Judge rules instant racing machines don't violate Kentucky state constitution

LEXINGTON, Ky. – A Kentucky circuit court judge has ruled that gambling devices in operation at four facilities in the state comply with the state’s definition of parimutuel wagering, an opinion that lifts a lingering cloud over the legality of the machines.

In a ruling issued Wednesday, Judge Thomas Wingate of Franklin Circuit Court rejected the assertions of a conservative religious group, the Family Foundation, that the devices, known as historical horseracing machines, violated a state constitutional prohibition on casino gambling. The devices use the results of previous run horse races to determine payouts to winners, and the machines have generated tens of millions of dollars for racetracks, with some of the proceeds used to bolster purses.

“The arguments raised by the respondent, the Family Foundation, are noble, moral, and altruistic; however, the arguments … fail as the [devices] are structured to operate in accordance with the parimutuel system of wagering,” Wingate wrote.

The Family Foundation first filed a challenge to the devices eight years ago, shortly after the state’s racing commission adopted rules allowing for the operation of the machines by parimutuel license holders. The group argued that the machines were indistinguishable from slot machines and therefore violated the ban on casino gambling.

Prior to the ruling, Wingate oversaw a process of discovery that included 96 findings that were briefly detailed in the opinion. Technically, the ruling applies to only one manufacturer of the machines, Exacta Systems, which designed and installed the devices in place at Kentucky Downs when the Family Foundation initially challenged the devices.
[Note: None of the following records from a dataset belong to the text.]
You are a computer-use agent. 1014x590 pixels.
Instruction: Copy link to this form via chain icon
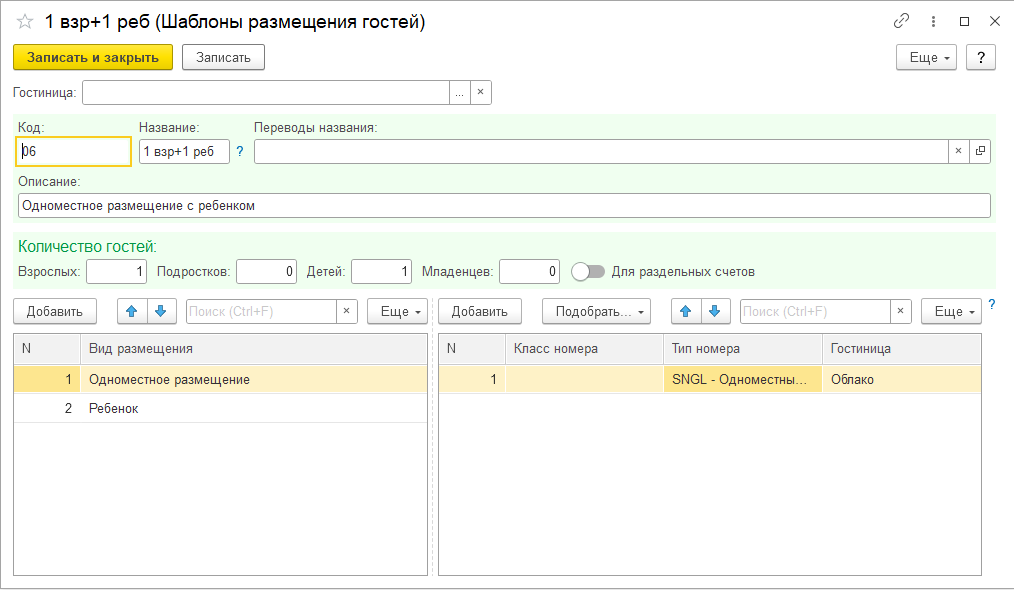tap(901, 21)
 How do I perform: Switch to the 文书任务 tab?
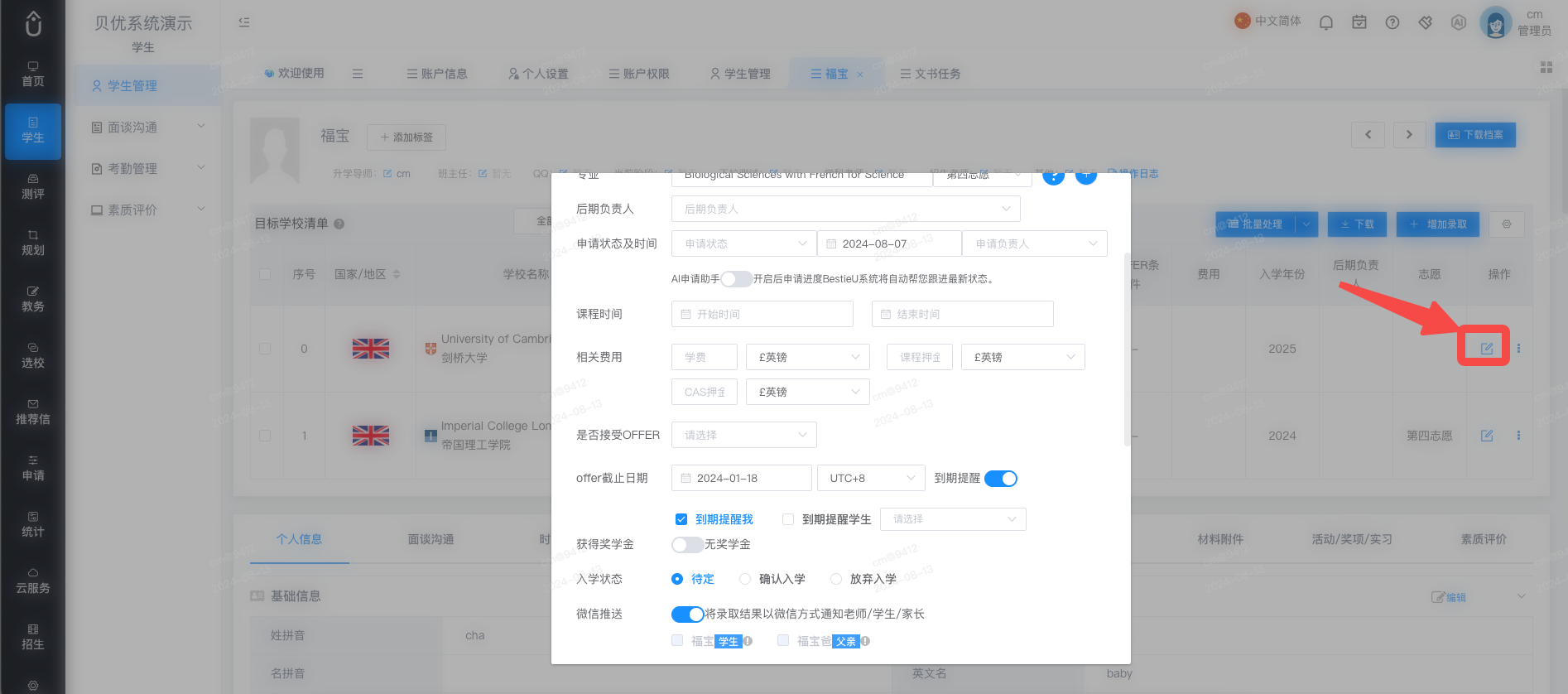coord(931,74)
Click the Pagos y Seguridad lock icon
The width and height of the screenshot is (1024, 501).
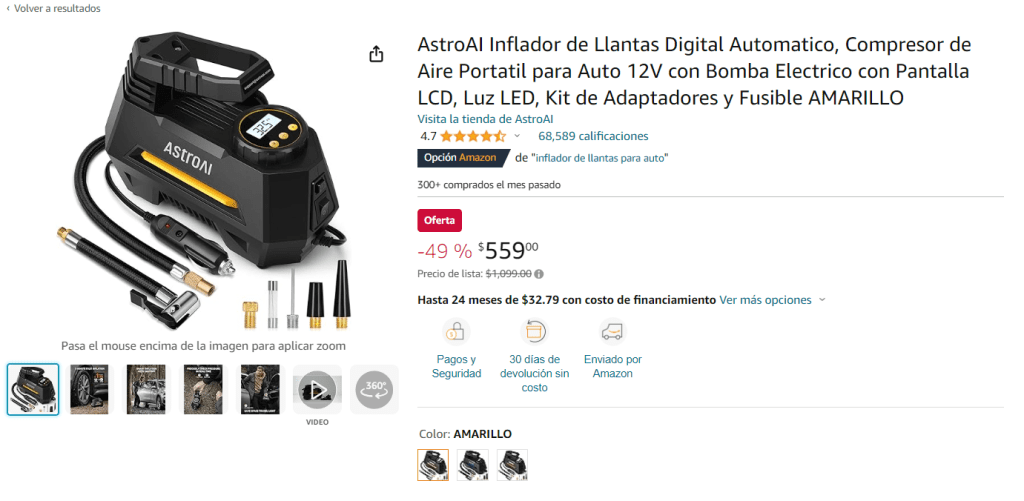coord(456,332)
However, the ruling is expected to apply to all manufacturers, as the Kentucky Horse Racing Commission applies the same rules and regulations regardless of the make of the machines.

The devices are now also in operation at Ellis Park, the Red Mile in Lexington (in partnership with Keeneland), and the Trackside training center in Louisville that is owned by Churchill Downs. Betting through the machines is expected to top $1 billion this year.
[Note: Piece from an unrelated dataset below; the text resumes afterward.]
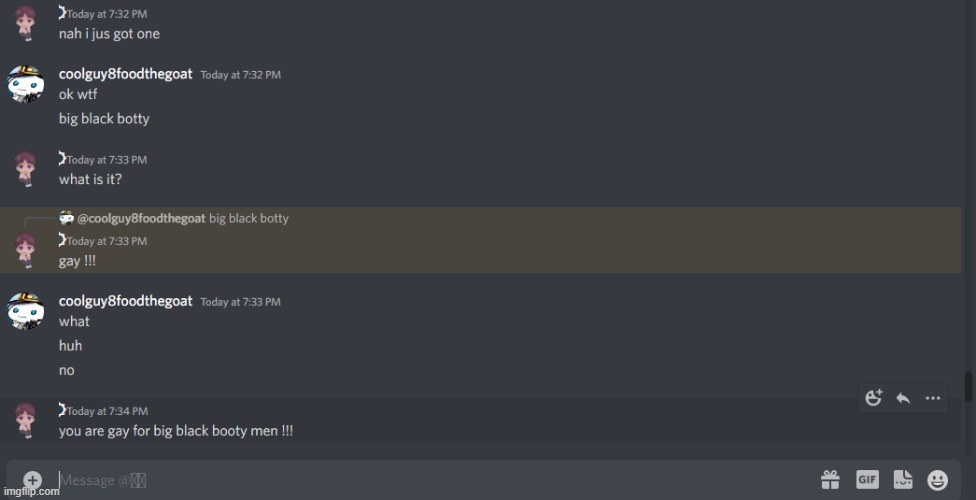Click the replied-to @coolguy8foodthegoat mention
Screen dimensions: 976x500
141,219
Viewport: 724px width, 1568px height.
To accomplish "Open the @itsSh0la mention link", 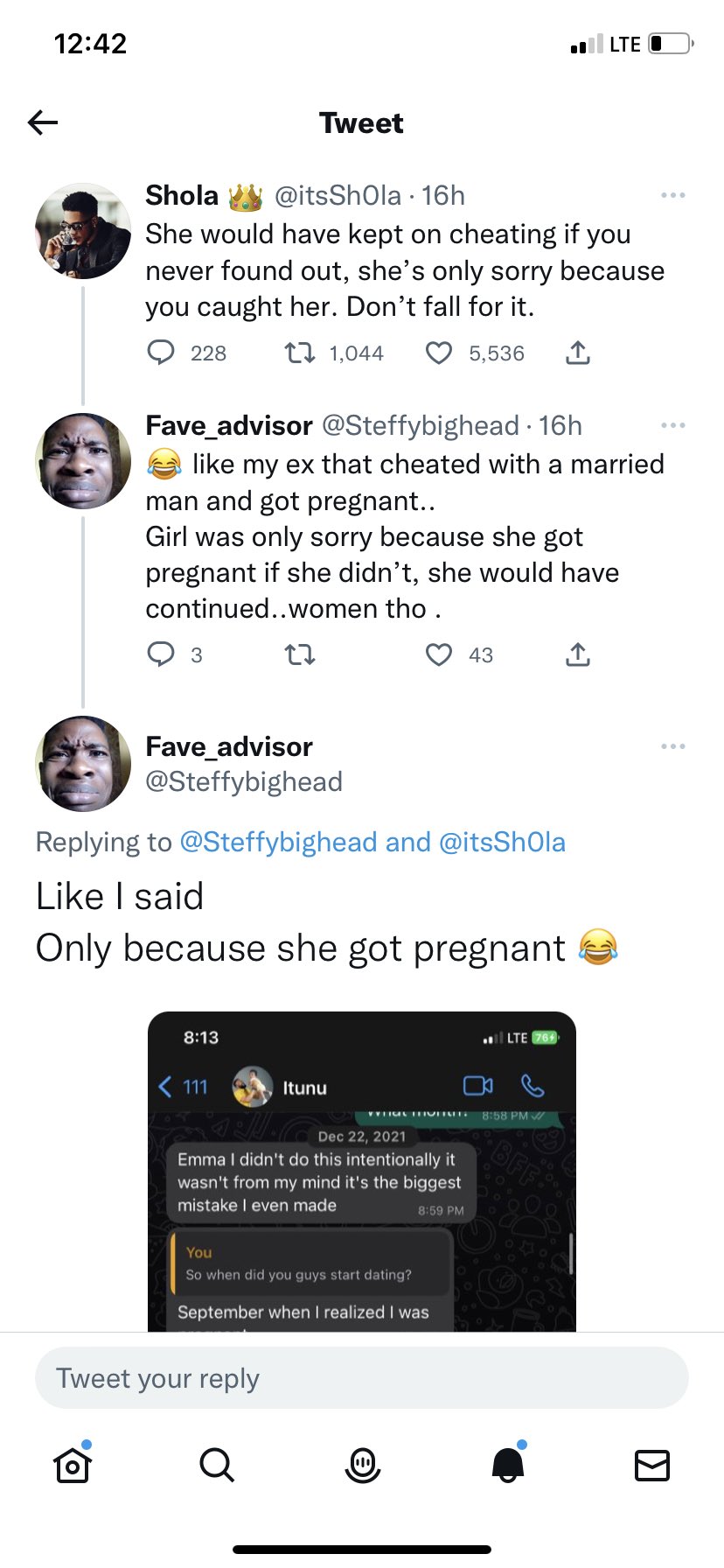I will [x=502, y=842].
Wingate wrote in his ruling that he agreed in some ways with the Family Foundation’s argument about the operation of the machines.

“The machines look like Vegas slot machines, they are advertised as ‘Vegas-style gambling,’ and a casual observer would be hard pressed to discern the difference,” he wrote. However, Wingate concluded, “the Court finds that the design of the device is merely for entertainment purposes.”